De Raad adviseert wettelijk te regelen dat voor de voertuigen uit de nieuwe subcategorie een kentekenplicht geldt.

3. Verder is de Raad van mening dat uit de memorie van toelichting onvoldoende blijkt waarom het beleid ten aanzien van de kentekenplicht ingrijpend is gewijzigd en adviseert wettelijk te regelen dat voor de voertuigen uit de nieuwe subcategorie «bromfietsen» een kentekenplicht zal gelden.

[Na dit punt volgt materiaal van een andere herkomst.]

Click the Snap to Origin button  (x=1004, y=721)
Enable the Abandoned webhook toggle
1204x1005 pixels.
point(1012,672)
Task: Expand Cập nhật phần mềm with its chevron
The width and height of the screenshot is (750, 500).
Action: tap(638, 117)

Gedurende een aantal maanden is ervaring opgedaan met de individuele goedkeuring en kentekening van Segways. In deze periode is mij gebleken dat de inspanningen die de eigenaren van dergelijke voertuigen moeten leveren om een kentekenplaat te verkrijgen niet opwegen tegen de voordelen van kentekening. Die inspanningen bestaan niet alleen uit de kosten die verbonden zijn aan de goedkeuring en kentekening van Segways1, maar ook uit de tijd en moeite die gepaard gaat met de keuring van iedere afzonderlijke Segway, het kopen van een kentekenplaat en het (laten) monteren van de kentekenplaat. In overleg met mijn ambtgenoot van het Ministerie van Justitie heb ik geconcludeerd dat het voorkomen van deze inspanningen, voor een kleine groep verkeersdeelnemers, de beleidswijziging ten aanzien van de kentekening rechtvaardigt.

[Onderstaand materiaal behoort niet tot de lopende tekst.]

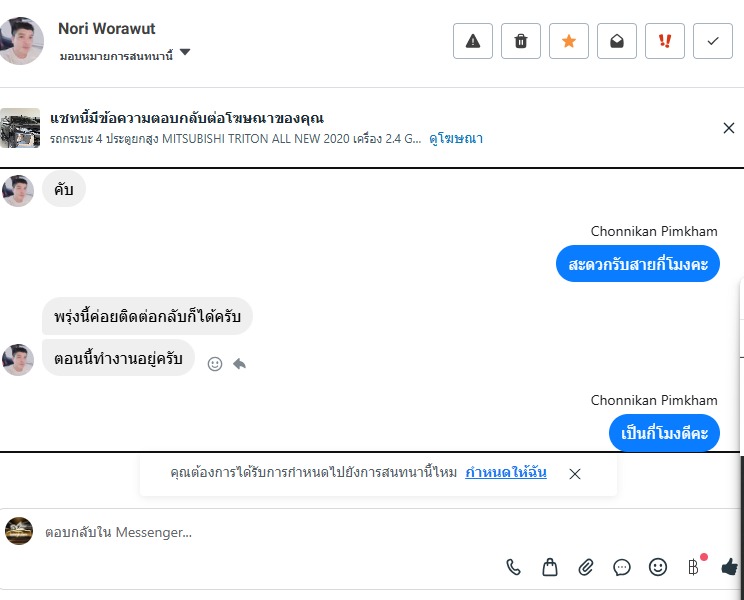Open the ad via ดูโฆษณา link
This screenshot has width=744, height=600.
tap(456, 139)
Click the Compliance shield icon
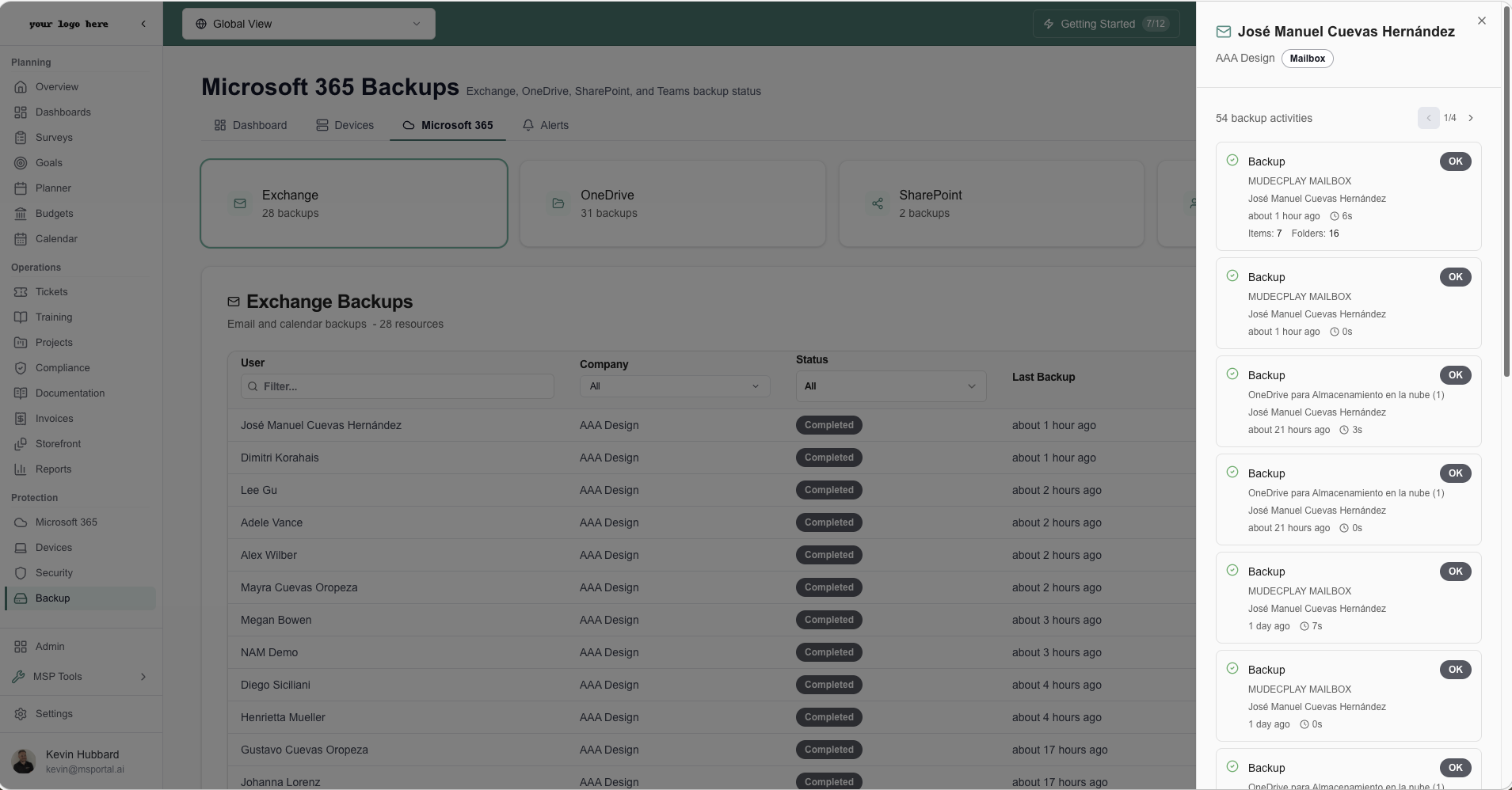The image size is (1512, 790). pos(21,368)
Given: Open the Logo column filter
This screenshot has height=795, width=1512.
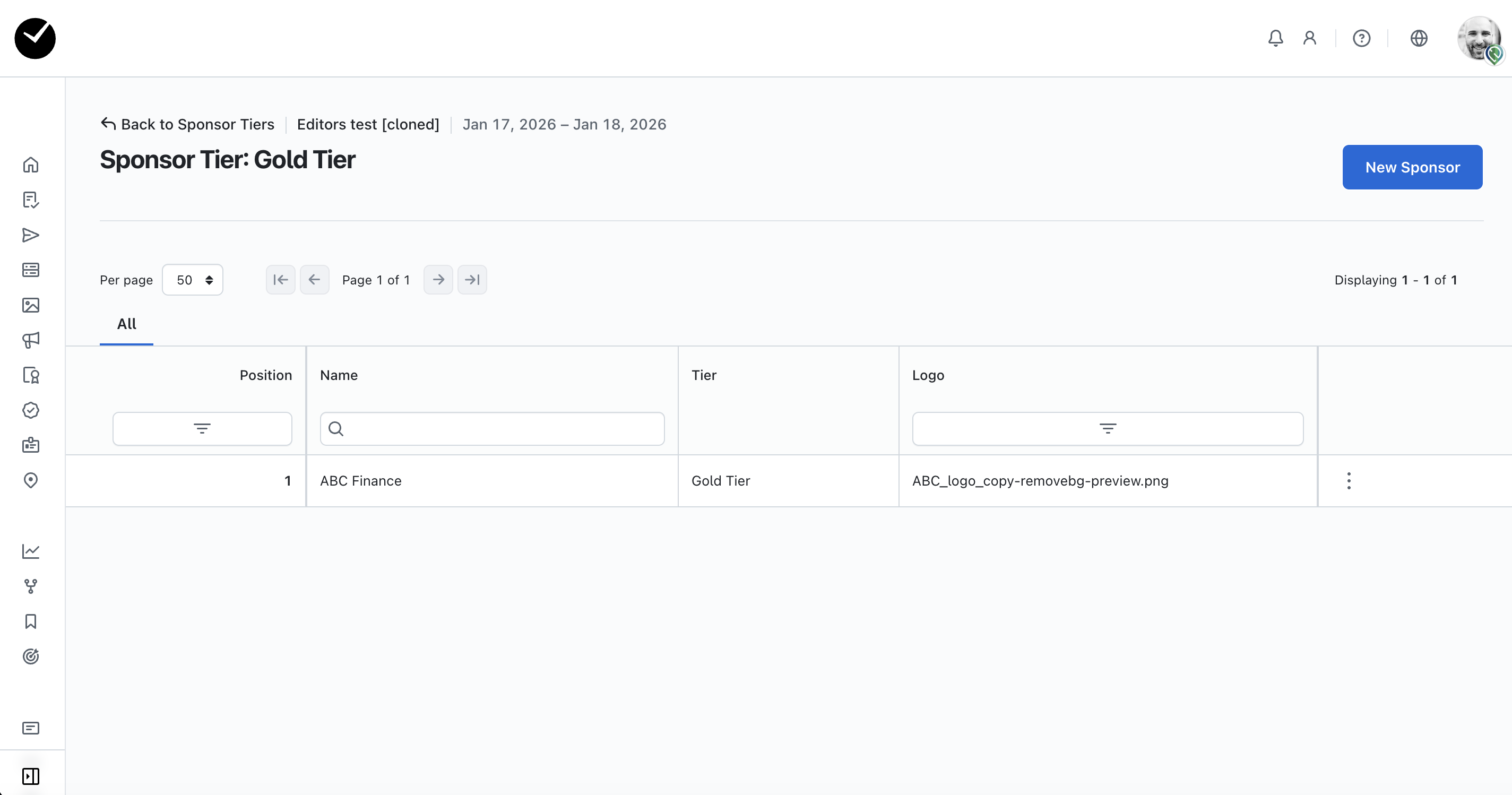Looking at the screenshot, I should point(1107,429).
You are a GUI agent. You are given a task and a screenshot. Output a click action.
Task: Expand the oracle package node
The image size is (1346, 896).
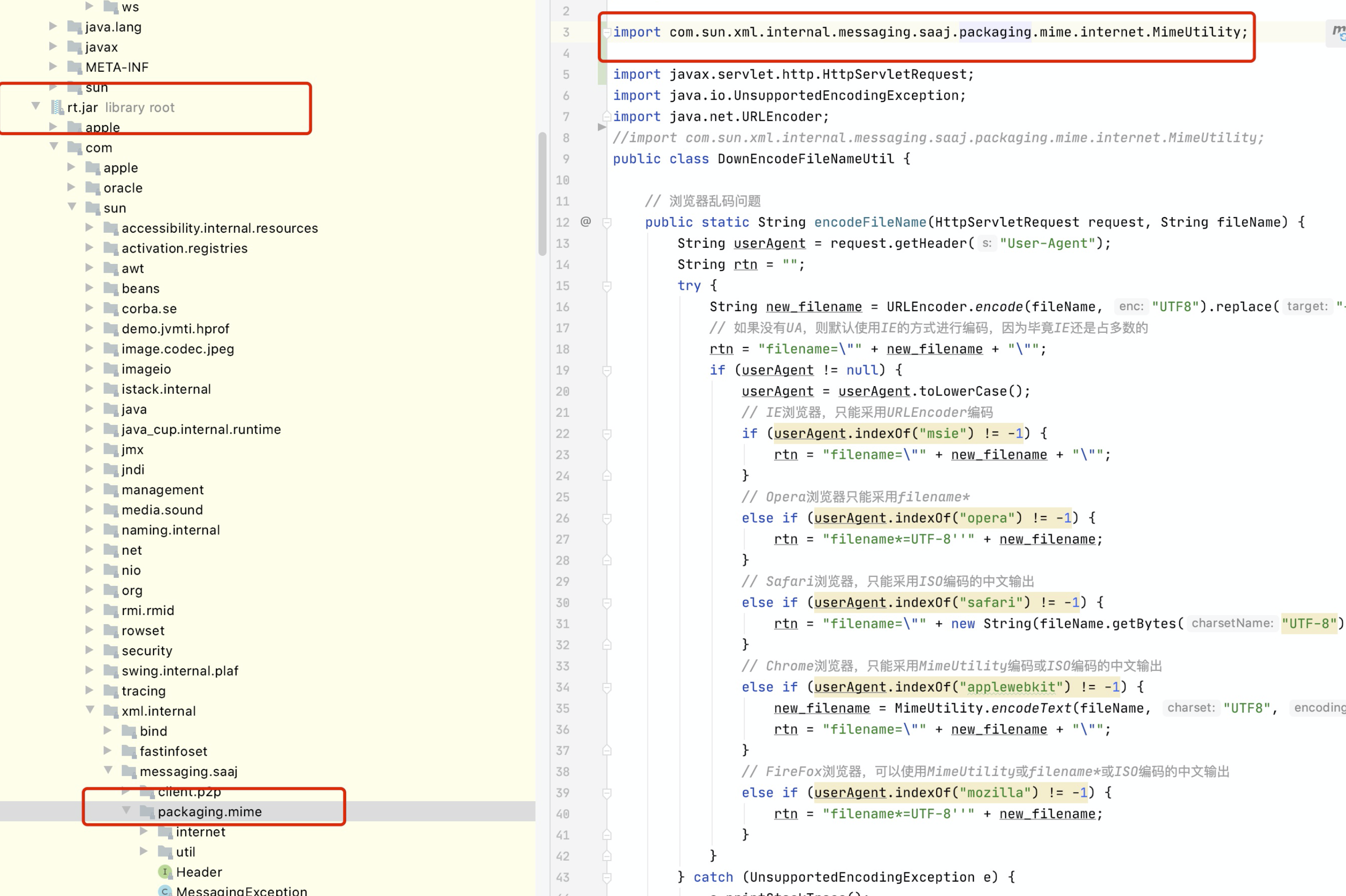71,187
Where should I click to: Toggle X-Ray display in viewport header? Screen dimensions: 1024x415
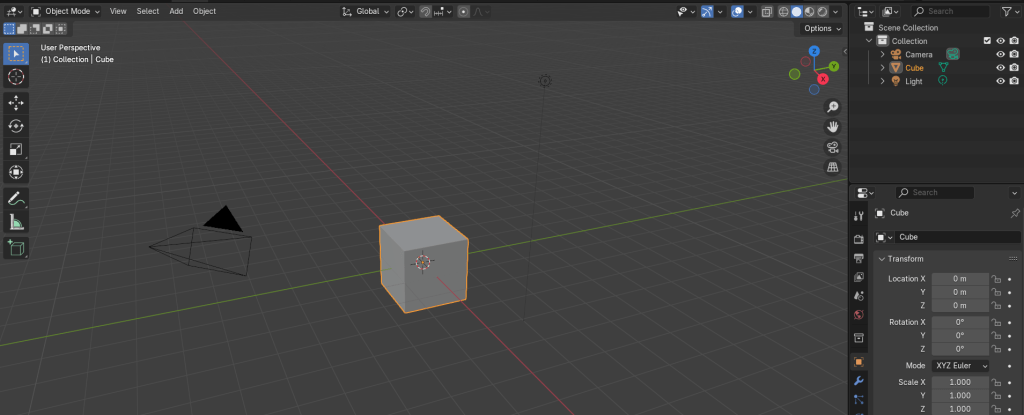(x=767, y=12)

Naar aanleiding van de opmerkingen van de Raad ten aanzien van de kentekenplicht is de memorie van toelichting aangevuld.

4. Toelating tot het trottoir voor gehandicapten

De toelichting vermeldt dat het de bedoeling is dat gehandicapten de voertuigen uit de nieuwe subcategorie (ook) mogen gebruiken op het trottoir met een maximumsnelheid van 6 km/uur. Hiervoor zal geen minimumleeftijd gelden. Met de regering acht de Raad het wenselijk dat gehandicapte kinderen en volwassenen zich kunnen verplaatsen met een dergelijk voertuig. Gebruik van de Segway op het trottoir brengt echter gevaren met zich mee. Een wettelijke aansprakelijkheidsverzekering wordt wel verplicht gesteld, maar in de toelichting wordt verder geen aandacht besteed aan het onderzoek van de Stichting Wetenschappelijk Onderzoek Verkeersveiligheid waarin het gebruik van de Segway op het trottoir wordt afgeraden vanwege de risico’s op letsel voor voetgangers, in geval zij in botsing zouden komen met een Segway. Ook wordt geen aandacht geschonken aan de problemen die ongetwijfeld zullen optreden met betrekking tot de handhaving van de maximumsnelheid van 6 km/uur op het trottoir. Deze problematiek wordt nog versterkt wanneer er geen kentekenplicht zal gelden.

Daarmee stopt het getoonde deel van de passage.